Aujourd’hui, avec l’agentic AI, une idée peut être portée par un seul individu, épaulé par des agents intelligents qui assument des rôles autrefois réservés à une équipe de vingt personnes. Les idées prennent donc une place encore plus déterminante, puisque l’exécution devient plus simple.
Mais une IA, même non générale, n’est-elle pas déjà plus créative que la plupart des humains ?
Je vois cela autrement. Travailler avec une IA, c’est comme collaborer avec quelqu’un de créatif, mais dont la créativité diffère de la nôtre. Elle peut très bien écrire un article, mais elle ne va pas inventer un nouveau genre. Je ne me sens pas menacé par une autre personne créative, même si elle pense différemment.
Ce qui m’inquiète davantage, c’est le faible pourcentage de personnes qui se considèrent comme créatives. J’ai posé la question à l’audience au Maroc, seules 5% des personnes dans la salle se sont déclarées créatives. Aux États-Unis, c’est souvent 50%. Beaucoup associent la créativité à une forme artistique – architecte, musicien –, alors que pour moi, elle consiste à générer des idées susceptibles de déboucher sur de l’innovation.
Comment libérer ce potentiel créatif en soi ?
La créativité suit un cheminement en plusieurs temps, de la recherche à l’incubation, puis à l’instant d’insight – ce moment fragile où une idée surgit –, avant de passer à l’évaluation et à l’élaboration. À chaque phase, des gestes simples peuvent stimuler l’inspiration. Si par exemple le café aide à se concentrer pendant la recherche ou l’exécution, il tend à freiner les intuitions spontanées.
Ce sont de petites habitudes. Beaucoup d’idées émergent au petit matin. Pendant le sommeil, l’esprit continue de travailler en arrière-plan. Poser une question ouverte avant de s’endormir – «Comment améliorer ce projet ?», «Comment résoudre ce problème ?» – favorise le processus de créativité.
Vous défendez une vision collective de la créativité. En quoi le travail d’équipe est-il essentiel à l’innovation?
La créativité est présentée toujours dans les médias comme une success-story individuelle.
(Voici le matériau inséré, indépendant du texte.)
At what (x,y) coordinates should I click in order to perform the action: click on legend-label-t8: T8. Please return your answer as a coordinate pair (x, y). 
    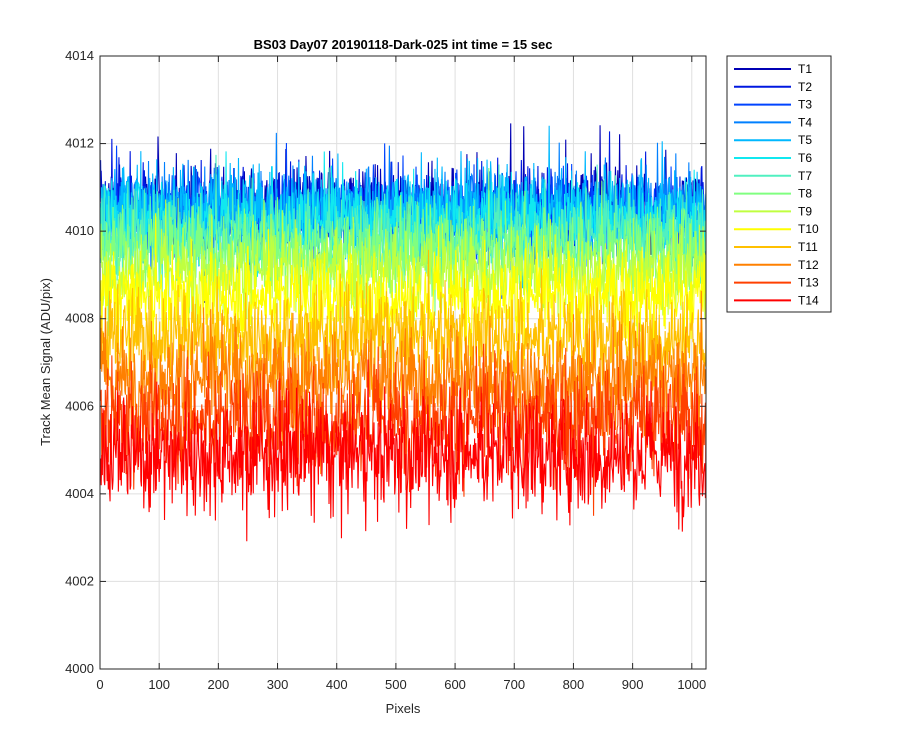
    Looking at the image, I should click on (805, 194).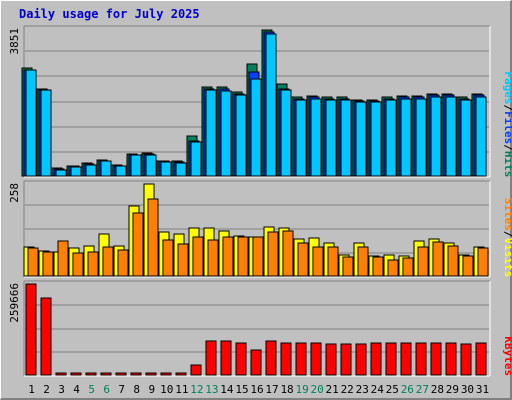 The width and height of the screenshot is (512, 400). Describe the element at coordinates (507, 356) in the screenshot. I see `legend-item: KBytes` at that location.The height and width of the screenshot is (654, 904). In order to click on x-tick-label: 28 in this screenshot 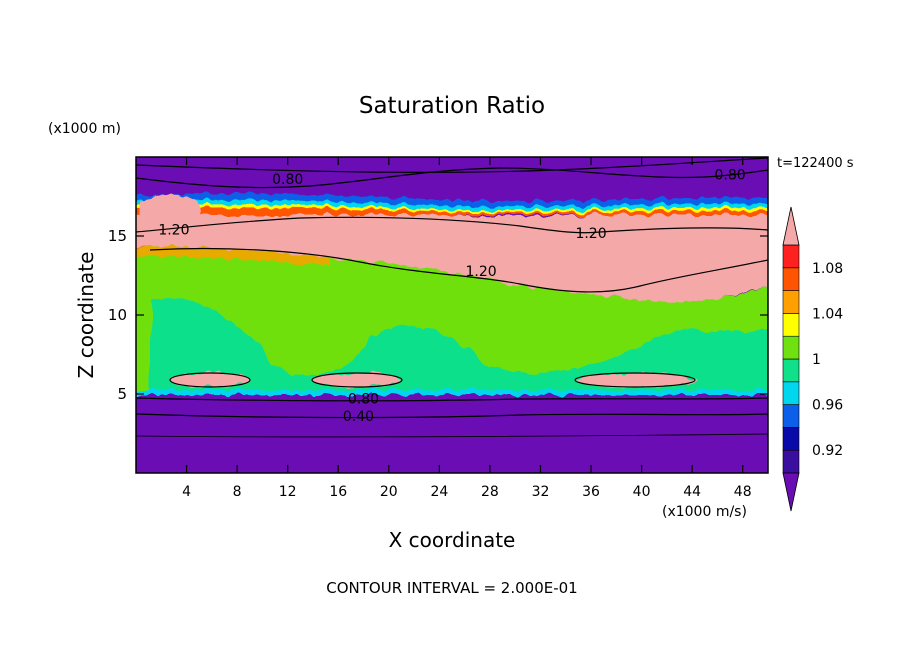, I will do `click(490, 492)`.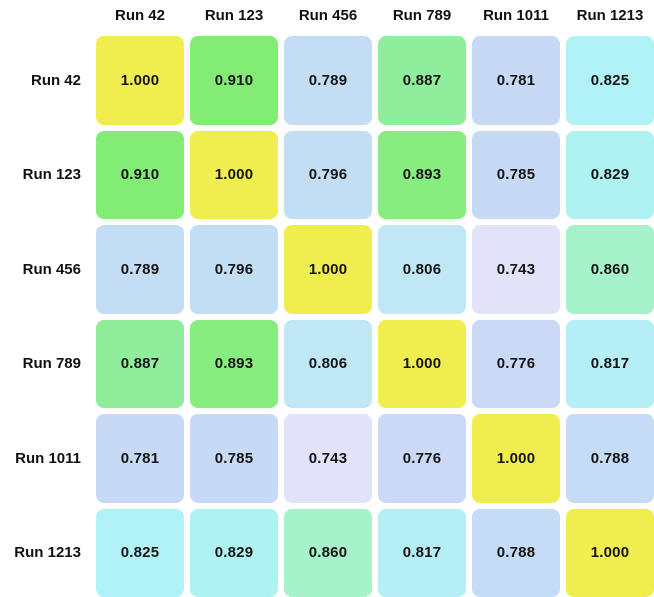 The height and width of the screenshot is (597, 654). What do you see at coordinates (52, 269) in the screenshot?
I see `row-header-3: Run 456` at bounding box center [52, 269].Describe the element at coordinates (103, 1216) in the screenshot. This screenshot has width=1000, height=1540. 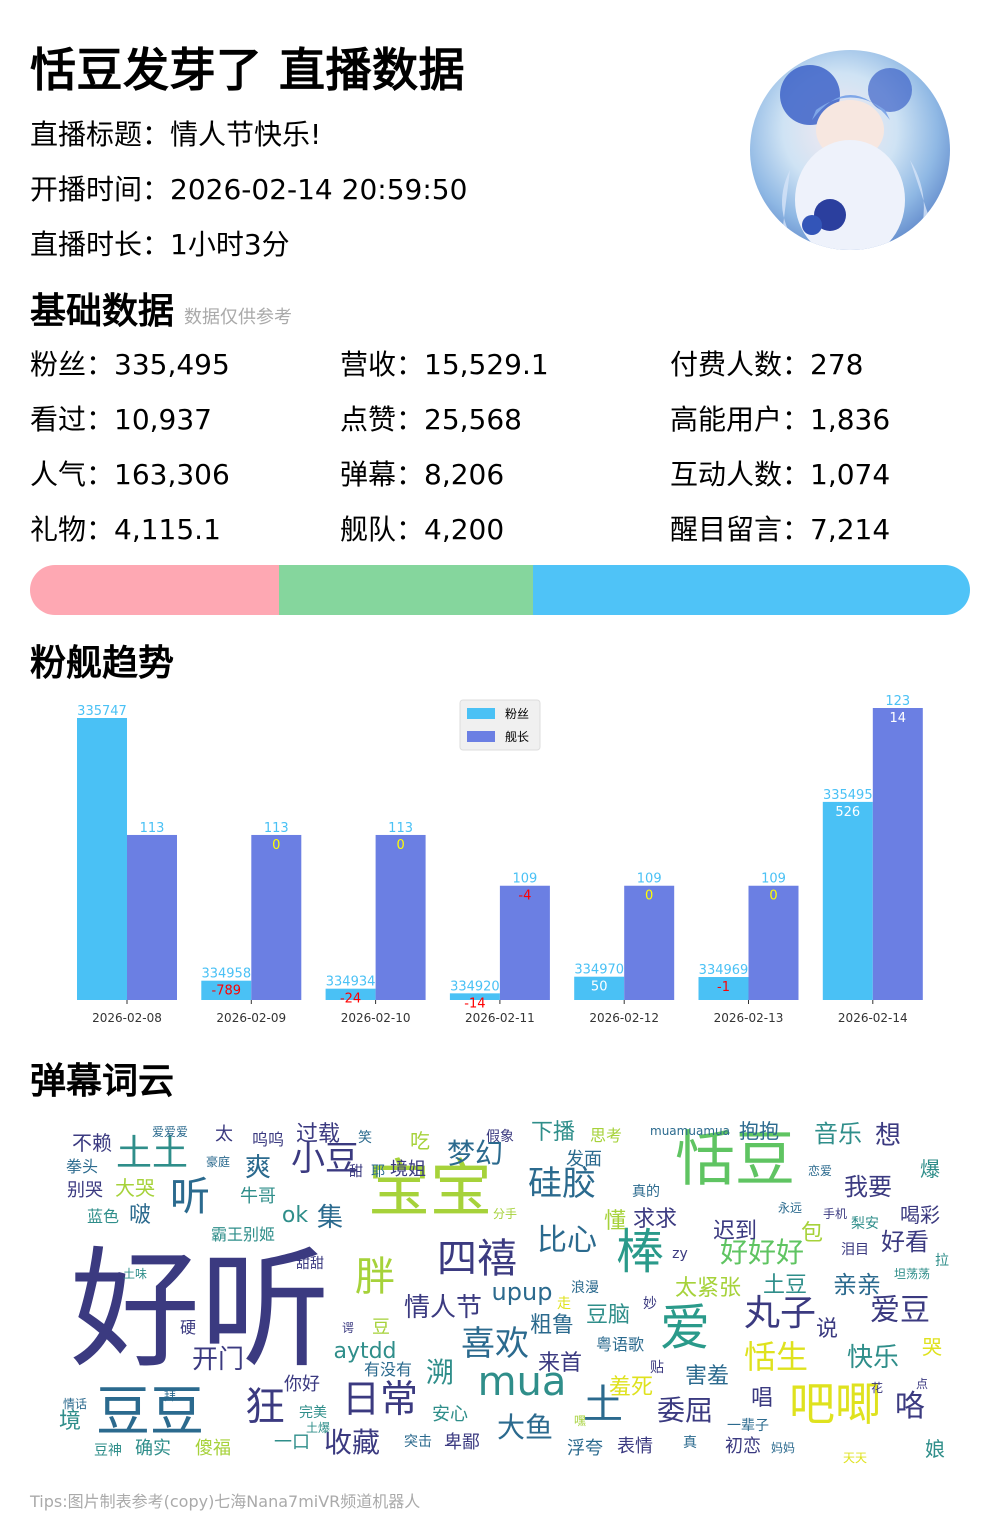
I see `wordcloud-word: 蓝色` at that location.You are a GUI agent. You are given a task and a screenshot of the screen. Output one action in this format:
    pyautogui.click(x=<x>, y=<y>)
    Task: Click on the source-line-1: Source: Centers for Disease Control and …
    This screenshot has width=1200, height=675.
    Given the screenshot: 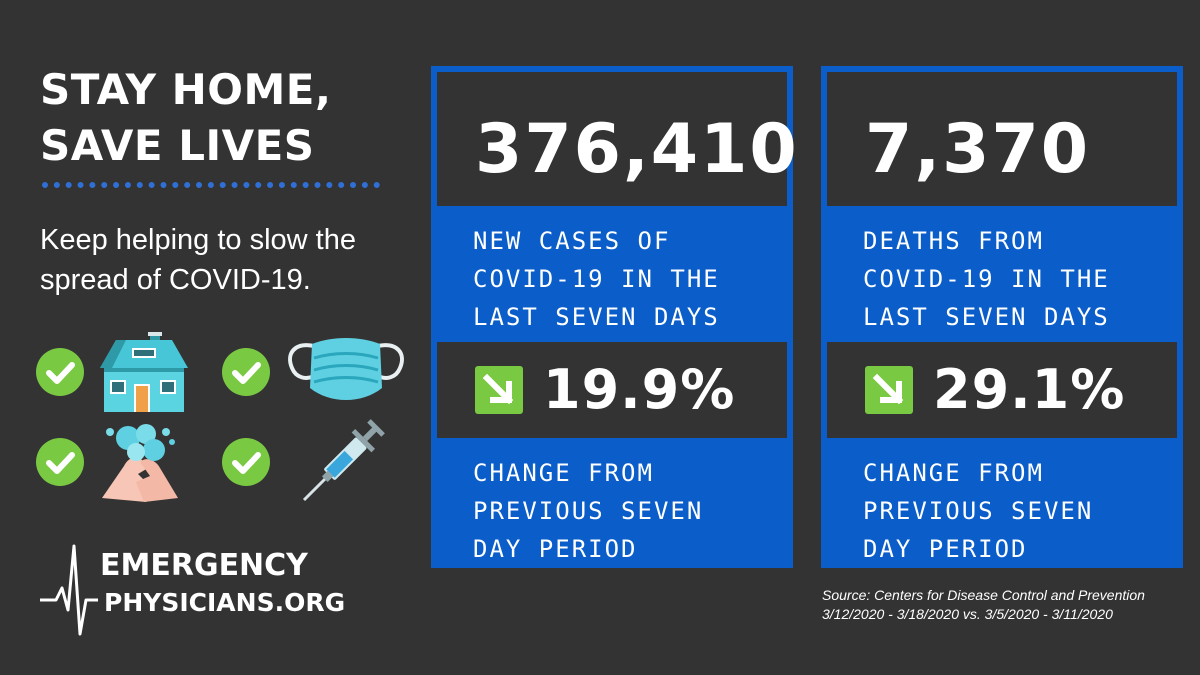 What is the action you would take?
    pyautogui.click(x=984, y=595)
    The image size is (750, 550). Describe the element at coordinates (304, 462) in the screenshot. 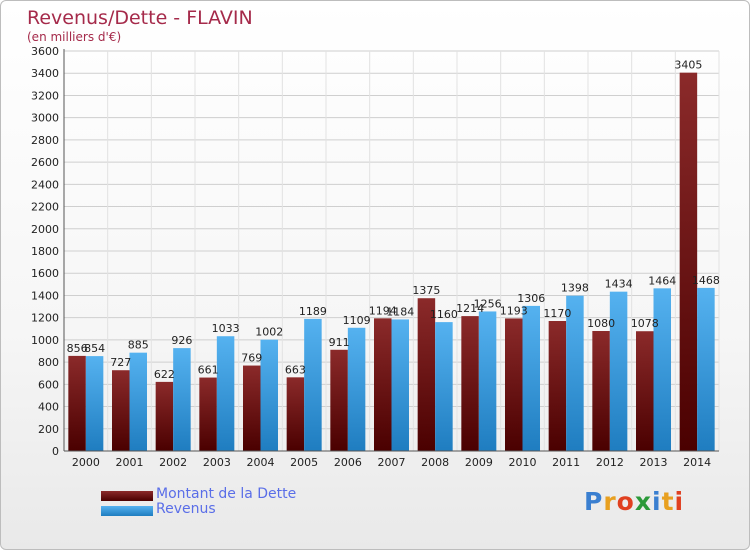

I see `x-tick-label: 2005` at that location.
Mais la réalité, c’est que l’innovation résulte de collaborations, d’échecs, d’améliorations. Mon parcours dans l’industrie musicale m’a appris qu’un grand concert repose sur des centaines de personnes.
Le public voit un artiste, mais, derrière, il y a des mentors, des managers, des coachs vocaux… C’est un travail d’équipe. Le film “The Imitation Game” illustre bien cette réalité. Il retrace l’histoire d’Alan Turing, qui a permis de décrypter les codes Enigma pendant la Seconde Guerre mondiale. Il était brillant, bien sûr. Mais ce que le film ne dit pas, c’est qu’à Bletchley Park, 10.000 personnes travaillaient dont 78% étaient des femmes. Beaucoup d’entre elles sont ensuite passées dans le commerce ou la distribution. Ce sont elles qui ont pensé les parcours clients dans les magasins – l’emplacement des produits, le niveau des étagères, la manière dont on circule dans un supermarché.
Aujourd’hui encore, les services de renseignement comptent un nombre élevé de profils dits neurodivergents – dyslexiques, autistes… parce qu’ils pensent différemment. Le vrai leadership, c’est de savoir réunir des forces hétérogènes et d’utiliser les tensions qui en émergent. Elles sont inévitables, mais elles nourrissent aussi la créativité collective.